> **Saved data entries**:

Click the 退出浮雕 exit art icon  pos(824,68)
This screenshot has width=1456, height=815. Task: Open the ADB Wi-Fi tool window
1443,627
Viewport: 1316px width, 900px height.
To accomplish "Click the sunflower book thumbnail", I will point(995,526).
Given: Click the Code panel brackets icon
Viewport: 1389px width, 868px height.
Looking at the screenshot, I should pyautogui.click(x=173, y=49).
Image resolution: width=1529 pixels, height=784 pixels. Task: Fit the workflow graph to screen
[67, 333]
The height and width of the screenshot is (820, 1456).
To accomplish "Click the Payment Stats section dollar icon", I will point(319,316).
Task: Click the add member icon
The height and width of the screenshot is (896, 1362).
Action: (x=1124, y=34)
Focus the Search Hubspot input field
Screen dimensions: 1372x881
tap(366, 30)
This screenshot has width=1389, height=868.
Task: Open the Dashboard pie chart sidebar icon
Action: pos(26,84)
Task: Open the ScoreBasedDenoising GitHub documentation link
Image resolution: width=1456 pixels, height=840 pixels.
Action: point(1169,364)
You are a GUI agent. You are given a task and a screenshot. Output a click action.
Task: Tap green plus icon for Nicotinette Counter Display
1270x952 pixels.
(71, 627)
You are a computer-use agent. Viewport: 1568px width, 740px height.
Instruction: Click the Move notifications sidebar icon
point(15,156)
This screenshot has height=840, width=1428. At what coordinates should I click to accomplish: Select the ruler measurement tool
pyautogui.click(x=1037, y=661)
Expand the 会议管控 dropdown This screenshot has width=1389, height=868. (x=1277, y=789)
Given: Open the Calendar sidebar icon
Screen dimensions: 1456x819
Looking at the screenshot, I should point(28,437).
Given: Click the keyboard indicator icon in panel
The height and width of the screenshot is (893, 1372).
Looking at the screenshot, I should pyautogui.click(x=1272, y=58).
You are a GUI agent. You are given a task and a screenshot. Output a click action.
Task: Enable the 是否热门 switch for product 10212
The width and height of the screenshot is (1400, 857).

> **Assignment**:
Exactly what appears above must be set down again in full.

> **Exercise output**:
Click the 退出浮雕 exit art icon  pos(824,68)
This screenshot has width=1456, height=815. Task: Open the ADB Wi-Fi tool window
1443,627
Viewport: 1316px width, 900px height.
To accomplish "Click the sunflower book thumbnail", I will point(995,526).
Given: Click the Code panel brackets icon
Viewport: 1389px width, 868px height.
Looking at the screenshot, I should pyautogui.click(x=173, y=49).
Image resolution: width=1529 pixels, height=784 pixels. Task: Fit the workflow graph to screen
[67, 333]
The height and width of the screenshot is (820, 1456).
To accomplish "Click the Payment Stats section dollar icon", I will point(319,316).
Task: Click the add member icon
The height and width of the screenshot is (896, 1362).
Action: (x=1124, y=34)
Focus the Search Hubspot input field
Screen dimensions: 1372x881
tap(366, 30)
This screenshot has width=1389, height=868.
Task: Open the Dashboard pie chart sidebar icon
Action: pos(26,84)
Task: Open the ScoreBasedDenoising GitHub documentation link
Image resolution: width=1456 pixels, height=840 pixels.
Action: point(1169,364)
You are a GUI agent. You are given a task and a screenshot. Output a click action.
Task: Tap green plus icon for Nicotinette Counter Display
1270x952 pixels.
(71, 627)
You are a computer-use agent. Viewport: 1568px width, 740px height.
Instruction: Click the Move notifications sidebar icon
point(15,156)
This screenshot has height=840, width=1428. At what coordinates should I click to accomplish: Select the ruler measurement tool
pyautogui.click(x=1037, y=661)
Expand the 会议管控 dropdown This screenshot has width=1389, height=868. (x=1277, y=789)
Given: Open the Calendar sidebar icon
Screen dimensions: 1456x819
Looking at the screenshot, I should point(28,437).
Given: Click the keyboard indicator icon in panel
The height and width of the screenshot is (893, 1372).
Looking at the screenshot, I should pyautogui.click(x=1272, y=58).
You are a GUI agent. You are given a task and a screenshot. Output a click action.
Task: Enable the 是否热门 switch for product 10212
The width and height of the screenshot is (1400, 857).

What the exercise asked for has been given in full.